S. Teresa. Botta e risposta in Consiglio sulle tre stanze del municipio destinate allo Scientifico

S. TERESA DI RIVA – Il sovraffollamento delle aule del liceo scientifico “Caminiti” è stato al centro del dibattito di apertura dei lavori dell’ultimo consiglio comunale, pur non essendo inserito all’ordine del giorno della riunione. Dopo un minuto di silenzio per le vittime italiane a Kabul, il consigliere di minoranza Danilo Lo Giudice ha preso la parola per chiedere chiarimenti sui ritardi legati alla consegna delle tre stanze al piano terra del palazzo municipale all’istituzione scolastica. Sull’argomento nei giorni scorsi si erano registrate delle dichiarazioni del sindaco, Alberto Morabito e dell’assessore ai Lavori pubblici, Carmelo Sturiale.
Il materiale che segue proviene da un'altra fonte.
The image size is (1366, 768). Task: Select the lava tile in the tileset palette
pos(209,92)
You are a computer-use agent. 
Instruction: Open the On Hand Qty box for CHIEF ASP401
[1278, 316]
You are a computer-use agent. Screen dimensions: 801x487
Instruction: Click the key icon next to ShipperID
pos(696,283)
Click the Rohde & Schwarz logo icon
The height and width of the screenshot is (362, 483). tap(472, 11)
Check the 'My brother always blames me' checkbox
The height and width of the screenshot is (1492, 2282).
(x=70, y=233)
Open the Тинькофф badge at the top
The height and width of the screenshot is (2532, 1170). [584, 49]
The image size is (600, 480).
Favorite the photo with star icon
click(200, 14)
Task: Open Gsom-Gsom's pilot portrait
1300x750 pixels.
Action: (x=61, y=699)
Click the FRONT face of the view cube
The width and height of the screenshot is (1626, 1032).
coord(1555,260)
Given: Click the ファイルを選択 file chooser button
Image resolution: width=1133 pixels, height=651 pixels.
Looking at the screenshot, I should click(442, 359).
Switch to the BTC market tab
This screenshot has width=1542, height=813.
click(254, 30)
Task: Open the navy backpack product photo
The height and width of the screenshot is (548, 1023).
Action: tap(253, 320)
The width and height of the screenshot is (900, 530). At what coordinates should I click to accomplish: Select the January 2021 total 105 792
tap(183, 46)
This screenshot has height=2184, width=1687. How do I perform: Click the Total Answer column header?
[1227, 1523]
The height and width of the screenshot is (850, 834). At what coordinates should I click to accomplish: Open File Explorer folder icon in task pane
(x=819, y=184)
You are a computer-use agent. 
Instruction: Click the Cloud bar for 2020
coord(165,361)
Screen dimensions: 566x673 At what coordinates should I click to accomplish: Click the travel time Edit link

Si evinceva che si aspettava solo che si sbloccasse l’iter alla Provincia, che ha stanziato per la messa a norma di quei locali 25mila euro. Dichiarazioni successivamente smentite dal consigliere provinciale Matteo Francilia. “A palazzo dei Leoni – ha tagliato corto – è tutto pronto e si aspetta solo la consegna delle stanze per avviare l’intervento. Da quando lo scorso aprile il presidente del Consiglio santateresino, Carmelo Lenzo – ha aggiunto Francilia – si è attivato per recuperare i locali ormai di vitale importanza per il liceo santateresino, la Provincia ha palesato grande sensibilità ed ha provveduto in tempi celeri a trovare i fondi”. “Il Comune – ha incalzato in aula Lo Giudice – doveva solo liberare i locali e al resto avrebbe pensato l’ente intermedio. Ma non si è riusciti nemmeno a fare questo, a manetenre la promessa entro l’inizio del nuovo anno scolastico, aumentando i disagi dei giovani del liceo che fanno lezione in condizioni ormai insostenibili, come ha dichiarato il dirigente, Santo Torrisi. Adesso che è stata fatta luce anche su questa vicenda – ha concluso il consigliere di minoranza – spero che i nostri amministratori si attivino per mettere la Provincia in condizione di operare.”  Il sindaco Morabito ha specificato che “in realtà i locali non si sono potuti liberare in quanto si attende il trasferimento del 118 dal vecchio al nuovo palazzo municipale”. Solo allora sarà possibile liberare le stanze destinate ad aule dai tantissimi faldoni che contengono un secolo di storia amministrativa di S. Teresa. Per la cronaca, la seduta ha rischiato di essere rinviata per la mancanza del numero legale, in virtù dell’assenza dei consiglieri di maggioranza Moschella, Bucalo, Intersimone, Chillemi e Miano. Solo l’arrivo di quest’ultimo ha consentito di iniziare regolarmente i lavori.